It's showdown time in the Republican Party, and the lines are becoming increasingly fuzzy.
Those who follow this column know that the candidacy of Ralph Reed, former national leader of the Christian Coalition, has been of particular interest to me. He is running for lieutenant governor of Georgia.
For that matter, his race has proved to be of great interest to major news organizations across the nation. The difference is that I have known Reed since he was 20 years old. We have worked together on national and regional campaigns.
I find myself in a tough position. Because I lead a company that is polling and reporting on his race, others in my organization join me in sticking to our absolute rule of nonpartisanship. That includes playing no favorites in intra-party battles.
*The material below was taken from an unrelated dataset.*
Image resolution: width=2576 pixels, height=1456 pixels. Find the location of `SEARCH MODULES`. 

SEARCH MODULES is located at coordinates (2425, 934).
Complicating the situation is a trend we're seeing in some states. Sophisticated, "Christian-conservative" candidates such as Reed are being linked with the likes of Randall Terry, former leader of the anti-abortion movement "Operation Rescue." Terry is now in Florida, where he is taking on that state's former state Senate president Jim King in his bid for re-election.
What's amazing is that Reed's ties to disgraced lobbyist Jack Abramoff, which have yet to produce any hint of a criminal indictment or even a targeted investigation of Reed, have become the center of national and even international media scrutiny.
Yet, it's Terry, last known as spokesperson for the family of "right-to-die" icon Terri Schiavo, who has in the past been characterized as a true extremist. His past includes skirmishes with the law, not to mention the Republican Party. And yet, Florida media have barely made mention of him.
To be fair, Terry insists he is a changed man; and there are always two sides to every story. This isn't a "trash Randall Terry" story.
Rather, I use his story -- or lack of one, lately -- to illustrate how a man like Reed, who served as George W. Bush's southeastern chairman in his 2004 re-election campaign, can be vilified so quickly, while candidate Terry, with a past of more tangible controversy, skates by the notice of the press.
Most significant is to consider what races like these are doing to the GOP around the nation.
In the instances of both Reed and Terry, their primary elections are expected to generate low voter turnout. In Reed's case, there is no gubernatorial contest of consequence, thus no top of the ticket to draw voters. In Terry's case, the Florida primary appears to be all but a lock for that state's perfectly polished attorney general, Charlie Crist, in his quest for the party's nomination for governor.